Just about every week I end up having to debug a problem in somebody else’s code. Either it’s something I’m testing that doesn’t work (Hmm. After my changes, why doesn’t winamp play music any more?), or it’s someone on my team that’s having a problem (Can you help me figure out why CoCreateInstance isn’t creating my object?).

The first thing I do when I’m debugging is to ensure that windbg is installed on the machine, and that the NT symbols are up-to-date (or that they’re using Microsoft’s public symbol server). Btw, the symbols that Microsoft publishes for Windows are almost exactly the same symbols we use internally, the internal functions have some more information like line number information and structure definitions (and routine names for static functions), but I rarely need that information when debugging – the routine names are almost always enough to get me started.

Often times I come into people’s office and ask to use windbg but they say “I’ve got visual studio, why can’t you use that”? Well, the answer is simply: “Because visual studio doesn’t have the level of command line support that windbg has”. It really doesn’t, although it’s improved immensely in recent versions. Windbg offers an essentially unlimited length command history window – I can look backwards through the history window and see what’s changed.

Also, when I’m debugging (even when I have source code available) I almost always debug in assembly language single step mode. This way, even if I miss the decision point that caused the failure I can look back in the history to see what failed. Windbg’s command line window is essential for that – I get registers AND code at the same time. I’ve had other developers at Microsoft look over my shoulder as I’m debugging and exclaim in surprise “I didn’t know anyone actually ever looked at the assembly language any more!”. Well, I do. Sue me J

The next thing that’s important is to be fearless. I can’t think of the number of times that people have said to me “Wait, that’s OLE’s code. Why are you debugging in OLE’s code?” Well, if you want to understand the problem, you need to look at the code. Even if you don’t have the symbols, you need to look at the code. It can be quite daunting to debug someone else’s code, but press on. At a minimum, you might learn something.

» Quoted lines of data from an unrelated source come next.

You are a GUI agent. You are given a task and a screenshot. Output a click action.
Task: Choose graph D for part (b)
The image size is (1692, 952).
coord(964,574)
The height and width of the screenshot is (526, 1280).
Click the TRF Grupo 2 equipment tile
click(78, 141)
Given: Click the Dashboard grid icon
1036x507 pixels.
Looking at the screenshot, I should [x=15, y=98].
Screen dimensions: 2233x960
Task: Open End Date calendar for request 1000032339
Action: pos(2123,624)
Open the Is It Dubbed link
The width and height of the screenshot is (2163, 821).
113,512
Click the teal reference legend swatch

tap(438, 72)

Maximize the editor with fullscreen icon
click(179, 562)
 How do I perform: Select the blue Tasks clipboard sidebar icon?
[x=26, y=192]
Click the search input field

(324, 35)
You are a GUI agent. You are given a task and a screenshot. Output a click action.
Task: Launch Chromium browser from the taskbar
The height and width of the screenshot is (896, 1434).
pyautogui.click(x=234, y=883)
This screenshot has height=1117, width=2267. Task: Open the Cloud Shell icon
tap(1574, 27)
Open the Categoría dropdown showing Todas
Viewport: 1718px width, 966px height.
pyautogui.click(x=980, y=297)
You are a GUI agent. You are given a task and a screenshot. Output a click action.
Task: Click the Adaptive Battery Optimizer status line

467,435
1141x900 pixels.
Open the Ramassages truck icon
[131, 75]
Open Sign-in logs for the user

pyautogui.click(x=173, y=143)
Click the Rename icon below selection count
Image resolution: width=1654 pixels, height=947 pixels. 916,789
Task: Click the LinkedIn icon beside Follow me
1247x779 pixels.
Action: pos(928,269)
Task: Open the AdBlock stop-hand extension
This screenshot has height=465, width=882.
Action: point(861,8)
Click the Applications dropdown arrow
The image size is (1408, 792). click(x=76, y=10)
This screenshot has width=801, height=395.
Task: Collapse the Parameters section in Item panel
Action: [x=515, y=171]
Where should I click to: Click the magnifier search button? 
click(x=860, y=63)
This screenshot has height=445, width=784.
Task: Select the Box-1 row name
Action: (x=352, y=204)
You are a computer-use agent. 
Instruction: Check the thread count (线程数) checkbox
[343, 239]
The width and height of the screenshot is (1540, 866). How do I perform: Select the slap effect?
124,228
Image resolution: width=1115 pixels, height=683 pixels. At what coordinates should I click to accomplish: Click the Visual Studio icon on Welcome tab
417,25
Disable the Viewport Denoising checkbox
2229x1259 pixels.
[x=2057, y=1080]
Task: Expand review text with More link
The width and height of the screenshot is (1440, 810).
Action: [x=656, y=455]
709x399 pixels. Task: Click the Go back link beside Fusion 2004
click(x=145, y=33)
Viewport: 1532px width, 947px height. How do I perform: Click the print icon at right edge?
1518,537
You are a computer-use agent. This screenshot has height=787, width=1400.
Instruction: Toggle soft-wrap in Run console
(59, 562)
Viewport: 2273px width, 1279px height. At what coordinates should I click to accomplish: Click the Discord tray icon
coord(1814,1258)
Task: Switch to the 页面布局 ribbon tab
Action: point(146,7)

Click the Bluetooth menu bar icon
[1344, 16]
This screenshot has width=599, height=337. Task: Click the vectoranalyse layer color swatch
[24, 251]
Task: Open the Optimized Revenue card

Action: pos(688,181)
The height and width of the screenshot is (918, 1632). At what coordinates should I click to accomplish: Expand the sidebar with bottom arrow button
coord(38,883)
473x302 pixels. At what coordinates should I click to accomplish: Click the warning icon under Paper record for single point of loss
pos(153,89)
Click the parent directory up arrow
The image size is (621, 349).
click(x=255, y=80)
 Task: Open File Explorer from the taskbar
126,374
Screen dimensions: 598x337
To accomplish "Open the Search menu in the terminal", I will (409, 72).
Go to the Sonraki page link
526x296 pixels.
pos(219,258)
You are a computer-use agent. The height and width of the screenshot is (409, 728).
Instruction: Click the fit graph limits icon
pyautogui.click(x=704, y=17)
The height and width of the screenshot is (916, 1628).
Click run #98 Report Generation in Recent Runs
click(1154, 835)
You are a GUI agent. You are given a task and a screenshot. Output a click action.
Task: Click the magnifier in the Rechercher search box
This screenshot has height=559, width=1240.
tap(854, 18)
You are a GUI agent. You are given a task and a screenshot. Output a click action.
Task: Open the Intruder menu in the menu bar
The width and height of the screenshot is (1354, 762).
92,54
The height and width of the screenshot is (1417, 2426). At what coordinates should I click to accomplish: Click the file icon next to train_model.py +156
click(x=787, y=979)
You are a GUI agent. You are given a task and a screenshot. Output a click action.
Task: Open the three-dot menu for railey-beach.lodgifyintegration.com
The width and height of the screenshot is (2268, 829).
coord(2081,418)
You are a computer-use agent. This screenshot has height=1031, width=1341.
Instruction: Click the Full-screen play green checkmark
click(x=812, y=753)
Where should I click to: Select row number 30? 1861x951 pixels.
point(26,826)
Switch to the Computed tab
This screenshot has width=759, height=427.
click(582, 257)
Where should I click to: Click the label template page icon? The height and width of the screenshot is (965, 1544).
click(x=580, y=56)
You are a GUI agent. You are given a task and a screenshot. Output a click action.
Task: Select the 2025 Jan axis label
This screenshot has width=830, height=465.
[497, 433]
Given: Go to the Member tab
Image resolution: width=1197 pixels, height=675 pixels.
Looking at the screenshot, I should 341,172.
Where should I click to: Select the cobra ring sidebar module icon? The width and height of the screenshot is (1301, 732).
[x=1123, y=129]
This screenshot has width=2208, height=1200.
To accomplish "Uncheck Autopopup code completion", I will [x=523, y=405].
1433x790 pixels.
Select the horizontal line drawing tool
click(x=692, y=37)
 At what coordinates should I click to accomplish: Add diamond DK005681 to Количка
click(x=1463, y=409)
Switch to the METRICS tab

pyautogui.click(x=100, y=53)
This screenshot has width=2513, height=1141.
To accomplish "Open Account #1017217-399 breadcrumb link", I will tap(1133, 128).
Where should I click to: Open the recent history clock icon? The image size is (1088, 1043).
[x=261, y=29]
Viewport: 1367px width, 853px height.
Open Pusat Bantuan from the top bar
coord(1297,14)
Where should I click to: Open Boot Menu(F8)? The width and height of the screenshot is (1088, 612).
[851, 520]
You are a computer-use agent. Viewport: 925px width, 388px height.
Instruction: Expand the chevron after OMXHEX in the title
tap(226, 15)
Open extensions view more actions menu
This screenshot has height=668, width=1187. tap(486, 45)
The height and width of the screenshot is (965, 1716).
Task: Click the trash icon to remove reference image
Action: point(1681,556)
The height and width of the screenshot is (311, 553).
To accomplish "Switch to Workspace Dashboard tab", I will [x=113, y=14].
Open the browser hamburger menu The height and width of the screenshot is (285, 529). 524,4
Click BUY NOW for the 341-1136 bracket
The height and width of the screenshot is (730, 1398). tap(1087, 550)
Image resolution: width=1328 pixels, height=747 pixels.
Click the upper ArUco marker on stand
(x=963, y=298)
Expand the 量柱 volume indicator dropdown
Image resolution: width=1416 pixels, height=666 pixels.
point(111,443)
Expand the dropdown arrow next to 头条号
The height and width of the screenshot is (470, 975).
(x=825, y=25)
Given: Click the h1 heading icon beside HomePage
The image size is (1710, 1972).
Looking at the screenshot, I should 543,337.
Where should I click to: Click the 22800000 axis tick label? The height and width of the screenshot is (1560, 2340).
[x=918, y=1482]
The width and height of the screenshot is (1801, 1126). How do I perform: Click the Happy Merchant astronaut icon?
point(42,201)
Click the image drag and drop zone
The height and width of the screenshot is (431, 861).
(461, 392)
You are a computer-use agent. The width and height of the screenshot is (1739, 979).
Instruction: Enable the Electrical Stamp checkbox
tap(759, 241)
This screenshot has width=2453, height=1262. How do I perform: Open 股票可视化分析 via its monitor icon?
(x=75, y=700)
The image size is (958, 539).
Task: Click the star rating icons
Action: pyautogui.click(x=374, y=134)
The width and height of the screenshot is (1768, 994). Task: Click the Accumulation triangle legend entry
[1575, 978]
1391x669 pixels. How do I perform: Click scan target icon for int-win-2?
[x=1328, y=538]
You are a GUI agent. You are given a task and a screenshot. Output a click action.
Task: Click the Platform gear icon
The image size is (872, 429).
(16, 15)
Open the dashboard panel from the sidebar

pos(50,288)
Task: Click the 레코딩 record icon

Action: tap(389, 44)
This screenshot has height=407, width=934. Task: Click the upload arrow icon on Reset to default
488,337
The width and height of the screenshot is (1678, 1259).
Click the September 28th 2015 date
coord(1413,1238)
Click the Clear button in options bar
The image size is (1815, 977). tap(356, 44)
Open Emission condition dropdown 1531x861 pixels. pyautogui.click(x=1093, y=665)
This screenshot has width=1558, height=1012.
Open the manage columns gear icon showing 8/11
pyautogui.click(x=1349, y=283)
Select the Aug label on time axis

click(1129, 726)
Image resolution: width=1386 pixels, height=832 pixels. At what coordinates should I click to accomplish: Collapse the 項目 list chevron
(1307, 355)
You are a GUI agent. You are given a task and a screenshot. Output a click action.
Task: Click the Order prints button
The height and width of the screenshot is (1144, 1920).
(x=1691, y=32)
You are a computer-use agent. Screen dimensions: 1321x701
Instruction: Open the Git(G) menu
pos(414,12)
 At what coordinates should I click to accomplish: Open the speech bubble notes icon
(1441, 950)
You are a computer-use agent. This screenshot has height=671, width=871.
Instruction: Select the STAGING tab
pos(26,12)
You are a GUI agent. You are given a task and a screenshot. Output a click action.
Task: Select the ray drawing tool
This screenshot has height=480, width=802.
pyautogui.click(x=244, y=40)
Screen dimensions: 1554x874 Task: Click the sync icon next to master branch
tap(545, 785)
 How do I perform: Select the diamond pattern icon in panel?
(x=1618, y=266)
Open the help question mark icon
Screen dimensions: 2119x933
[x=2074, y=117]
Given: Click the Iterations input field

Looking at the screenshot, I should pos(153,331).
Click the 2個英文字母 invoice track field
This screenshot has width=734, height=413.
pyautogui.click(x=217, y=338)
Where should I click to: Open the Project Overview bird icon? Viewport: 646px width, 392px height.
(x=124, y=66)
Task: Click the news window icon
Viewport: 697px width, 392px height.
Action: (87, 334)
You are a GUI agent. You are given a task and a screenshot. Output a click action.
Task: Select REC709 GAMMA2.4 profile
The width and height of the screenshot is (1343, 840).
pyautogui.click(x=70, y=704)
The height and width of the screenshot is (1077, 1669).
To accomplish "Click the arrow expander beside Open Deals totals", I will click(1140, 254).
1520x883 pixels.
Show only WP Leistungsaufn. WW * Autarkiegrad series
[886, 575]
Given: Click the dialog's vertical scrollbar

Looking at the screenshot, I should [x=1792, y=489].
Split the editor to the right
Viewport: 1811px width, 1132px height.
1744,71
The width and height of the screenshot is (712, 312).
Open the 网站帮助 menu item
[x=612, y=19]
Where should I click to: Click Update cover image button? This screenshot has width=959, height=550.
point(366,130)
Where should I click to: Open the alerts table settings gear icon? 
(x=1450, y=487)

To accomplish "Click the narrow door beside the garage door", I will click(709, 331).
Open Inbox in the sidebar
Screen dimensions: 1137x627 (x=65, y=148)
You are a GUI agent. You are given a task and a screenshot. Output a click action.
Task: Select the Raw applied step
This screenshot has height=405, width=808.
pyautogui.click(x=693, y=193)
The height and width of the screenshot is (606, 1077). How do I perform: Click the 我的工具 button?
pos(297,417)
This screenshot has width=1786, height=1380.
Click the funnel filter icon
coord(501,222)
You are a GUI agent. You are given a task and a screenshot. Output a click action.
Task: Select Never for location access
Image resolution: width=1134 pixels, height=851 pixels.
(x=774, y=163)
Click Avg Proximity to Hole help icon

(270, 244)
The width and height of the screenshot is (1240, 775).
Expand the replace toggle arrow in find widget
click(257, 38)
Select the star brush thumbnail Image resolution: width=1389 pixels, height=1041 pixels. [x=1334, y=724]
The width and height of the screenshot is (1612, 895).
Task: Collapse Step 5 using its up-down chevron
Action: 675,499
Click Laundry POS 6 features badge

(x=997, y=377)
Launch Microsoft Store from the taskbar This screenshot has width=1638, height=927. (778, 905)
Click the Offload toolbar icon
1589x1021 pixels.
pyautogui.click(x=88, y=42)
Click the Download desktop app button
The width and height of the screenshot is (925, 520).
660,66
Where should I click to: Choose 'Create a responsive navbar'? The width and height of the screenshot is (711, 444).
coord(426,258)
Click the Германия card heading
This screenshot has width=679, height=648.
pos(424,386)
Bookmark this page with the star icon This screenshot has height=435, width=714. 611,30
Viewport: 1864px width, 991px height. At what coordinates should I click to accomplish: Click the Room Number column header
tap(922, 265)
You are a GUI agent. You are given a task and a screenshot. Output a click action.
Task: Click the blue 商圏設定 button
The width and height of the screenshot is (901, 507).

The other thing I always keep in mind is relates to Eric’s Calvin&Hobbes comment: “I have got to start listening to those quiet, nagging doubts.”

Look at the routines that are being called. If I’m debugging something, then at every procedure call, I ask myself “Could this be the source of the error?” If it is, I step into it. If it isn’t, I step over it. But when I do, I always look at the EAX register. That’s where the C calling convention leaves the return value of the function (AL or AX if it’s a function that returns a bool or a word). So if I’m debugging CoCreateInstance, then if I see it call “CoCreateInstanceEx”, I’ll step into it – it’s likely that CoCreateInstance is just a wrapper around CoCreateInstanceEx and CoCreateInstanceEx is going to be the real routine that returns the failure.

The next thing is to iterate over the failure. At some point you’ll step over the real cause of the failure. When this happens, restart the app and retry the failure case. And this time, step into the function instead of stepping over the function. Keep an eye out as to what is going on. Every function that fails should trigger a quiet nagging doubt. Please keep in mind though, it’s entirely possible that the failure is expected – you need to use critical thinking when evaluating the failure. For example, if the function calls RegOpenKeyEx and the RegOpenKey fails, then check the registry key in question – see if the failure is supposed to happen or not. Maybe the registry key they’re opening is an optional key.

The other thing to keep in mind is that this stuff takes practice. I’ve debugged through COM activation enough times that I know where to put the breakpoints right away. That’s wasn’t always the case, I’ve spent enough time looking at problems that I’ve pretty much learned my way around the code by trial and a great deal of error.

Of course all the discussion above assumes that the problem you’re debugging is simple and easily reproducible. This is true for the vast number of problems I’ve debugged over the years, but every once in a while you run into one that takes hours of work to reproduce. Those are harder to deal with, especially when the crash appears to be in someone else’s code. If it takes a long time to reproduce the problem then you need to be very careful when stepping through the code. It can be quite frustrating, I know.

Oh, and always take every debugging session as an opportunity to learn something new. For instance, as I just mentioned above, CoCreateInstance is a wrapper around CoCreateInstanceEx. Well, if you application uses both CoCreateInstance and CoCreateInstanceEx, then you can speed up you application’s load time slightly by removing all the calls to CoCreateInstance in your application and replace them with calls to CoCreateInstanceEx by removing one routine that needs to be loaded into your DLL.